■ **MATERIAL**
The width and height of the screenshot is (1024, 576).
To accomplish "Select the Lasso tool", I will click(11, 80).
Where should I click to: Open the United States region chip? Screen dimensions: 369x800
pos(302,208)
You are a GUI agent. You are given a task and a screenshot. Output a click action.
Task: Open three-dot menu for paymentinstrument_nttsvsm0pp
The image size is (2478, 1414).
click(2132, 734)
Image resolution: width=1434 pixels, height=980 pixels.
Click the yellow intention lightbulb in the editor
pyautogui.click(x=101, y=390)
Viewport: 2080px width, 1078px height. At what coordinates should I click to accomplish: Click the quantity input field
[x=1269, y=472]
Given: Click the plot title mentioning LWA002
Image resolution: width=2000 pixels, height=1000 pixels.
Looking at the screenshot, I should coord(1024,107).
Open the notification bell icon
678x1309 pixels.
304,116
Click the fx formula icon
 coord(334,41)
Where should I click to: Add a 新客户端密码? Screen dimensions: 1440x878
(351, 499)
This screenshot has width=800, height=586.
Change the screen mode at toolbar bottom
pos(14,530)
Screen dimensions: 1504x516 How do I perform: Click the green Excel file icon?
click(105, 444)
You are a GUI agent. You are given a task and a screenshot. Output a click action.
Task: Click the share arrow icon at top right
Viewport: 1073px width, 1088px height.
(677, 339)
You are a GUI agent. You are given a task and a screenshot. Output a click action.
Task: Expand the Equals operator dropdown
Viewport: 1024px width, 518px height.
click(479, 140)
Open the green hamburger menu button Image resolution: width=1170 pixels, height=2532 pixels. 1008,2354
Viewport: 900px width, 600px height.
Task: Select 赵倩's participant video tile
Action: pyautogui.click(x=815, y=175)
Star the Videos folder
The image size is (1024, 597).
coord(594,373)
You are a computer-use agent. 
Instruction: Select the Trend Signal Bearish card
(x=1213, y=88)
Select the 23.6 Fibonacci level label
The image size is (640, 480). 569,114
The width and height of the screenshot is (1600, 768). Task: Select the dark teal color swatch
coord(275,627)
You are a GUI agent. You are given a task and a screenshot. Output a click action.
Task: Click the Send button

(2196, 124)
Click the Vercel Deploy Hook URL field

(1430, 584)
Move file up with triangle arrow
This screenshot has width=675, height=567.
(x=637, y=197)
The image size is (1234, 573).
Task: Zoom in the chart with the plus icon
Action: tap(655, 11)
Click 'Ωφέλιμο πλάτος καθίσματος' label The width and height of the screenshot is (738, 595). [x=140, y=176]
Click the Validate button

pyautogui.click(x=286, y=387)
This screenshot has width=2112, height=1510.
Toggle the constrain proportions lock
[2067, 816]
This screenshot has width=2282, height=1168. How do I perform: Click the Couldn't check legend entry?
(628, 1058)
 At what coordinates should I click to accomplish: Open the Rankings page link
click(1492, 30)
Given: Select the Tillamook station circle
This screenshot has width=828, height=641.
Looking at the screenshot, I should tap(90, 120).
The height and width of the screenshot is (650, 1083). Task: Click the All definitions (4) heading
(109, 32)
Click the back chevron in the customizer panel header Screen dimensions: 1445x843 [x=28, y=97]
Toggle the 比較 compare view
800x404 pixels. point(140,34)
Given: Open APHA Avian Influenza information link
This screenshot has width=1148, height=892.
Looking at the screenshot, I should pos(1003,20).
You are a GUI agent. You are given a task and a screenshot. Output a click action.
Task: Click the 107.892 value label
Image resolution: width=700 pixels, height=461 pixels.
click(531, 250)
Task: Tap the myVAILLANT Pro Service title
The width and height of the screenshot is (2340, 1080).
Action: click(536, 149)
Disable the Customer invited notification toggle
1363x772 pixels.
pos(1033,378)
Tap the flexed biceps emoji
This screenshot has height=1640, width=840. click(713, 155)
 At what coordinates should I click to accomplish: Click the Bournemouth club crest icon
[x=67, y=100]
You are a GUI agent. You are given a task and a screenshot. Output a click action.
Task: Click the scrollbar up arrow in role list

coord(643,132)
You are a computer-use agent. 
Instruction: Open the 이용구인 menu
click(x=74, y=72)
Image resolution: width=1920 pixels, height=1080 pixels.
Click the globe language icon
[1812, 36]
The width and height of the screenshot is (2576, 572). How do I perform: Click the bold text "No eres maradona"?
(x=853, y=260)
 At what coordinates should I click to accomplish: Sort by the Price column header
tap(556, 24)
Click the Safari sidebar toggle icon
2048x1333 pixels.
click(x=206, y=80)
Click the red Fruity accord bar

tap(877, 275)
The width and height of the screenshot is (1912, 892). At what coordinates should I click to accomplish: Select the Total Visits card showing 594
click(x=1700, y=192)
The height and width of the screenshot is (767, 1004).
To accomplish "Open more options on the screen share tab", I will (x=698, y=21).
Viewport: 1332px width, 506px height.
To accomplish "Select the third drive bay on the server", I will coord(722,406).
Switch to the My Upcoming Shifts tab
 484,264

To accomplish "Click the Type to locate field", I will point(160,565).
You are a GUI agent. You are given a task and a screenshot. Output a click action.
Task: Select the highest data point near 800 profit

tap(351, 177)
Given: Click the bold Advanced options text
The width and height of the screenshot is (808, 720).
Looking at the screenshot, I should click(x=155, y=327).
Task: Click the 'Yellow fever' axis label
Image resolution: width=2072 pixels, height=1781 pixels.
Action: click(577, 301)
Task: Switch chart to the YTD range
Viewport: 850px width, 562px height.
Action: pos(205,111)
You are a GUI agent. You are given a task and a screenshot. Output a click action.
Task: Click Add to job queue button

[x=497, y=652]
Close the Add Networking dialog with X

■ **STATED GOAL**
Output, exactly as they appear, the lines that begin with the line containing "This screenshot has width=800, height=586." and end with the line containing "click(479, 140)".

■ **CORRECT RESULT**
This screenshot has width=800, height=586.
Change the screen mode at toolbar bottom
pos(14,530)
Screen dimensions: 1504x516 How do I perform: Click the green Excel file icon?
click(105, 444)
You are a GUI agent. You are given a task and a screenshot. Output a click action.
Task: Click the share arrow icon at top right
Viewport: 1073px width, 1088px height.
(677, 339)
You are a GUI agent. You are given a task and a screenshot. Output a click action.
Task: Expand the Equals operator dropdown
Viewport: 1024px width, 518px height.
click(479, 140)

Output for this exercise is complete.